What is required: Once you reach the line with "Image resolution: width=980", transcribe it and every line after it to the end of the records, exactly, but not the pictures.

Working data:
+--
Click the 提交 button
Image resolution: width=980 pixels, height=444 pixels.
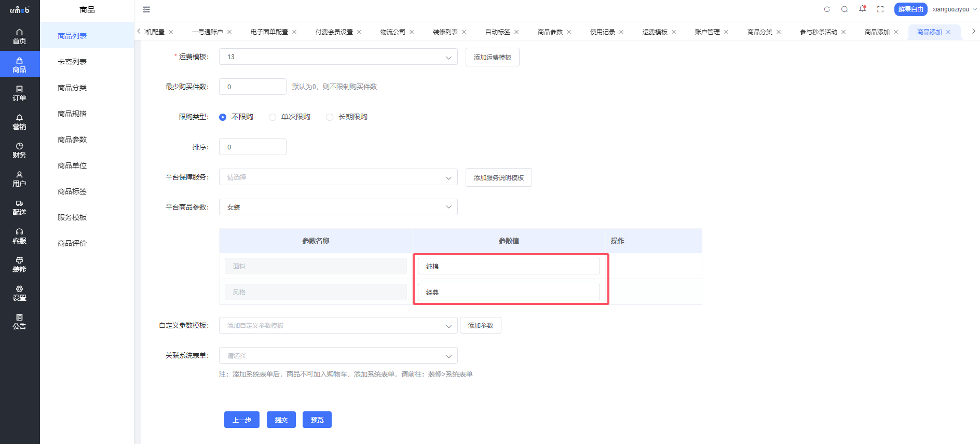(281, 420)
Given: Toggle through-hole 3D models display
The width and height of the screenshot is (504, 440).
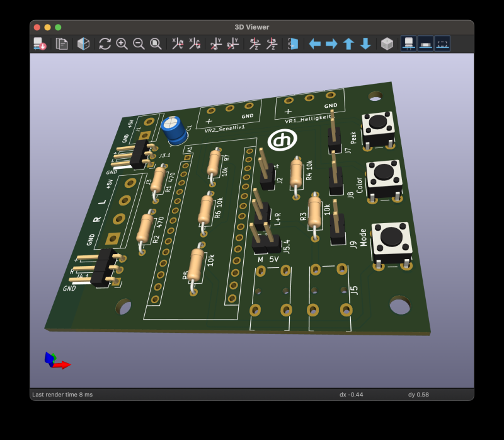Looking at the screenshot, I should click(x=408, y=43).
+--
Expected output:
Image resolution: width=980 pixels, height=444 pixels.
(281, 420)
Given: Toggle through-hole 3D models display
The width and height of the screenshot is (504, 440).
Looking at the screenshot, I should click(x=408, y=43).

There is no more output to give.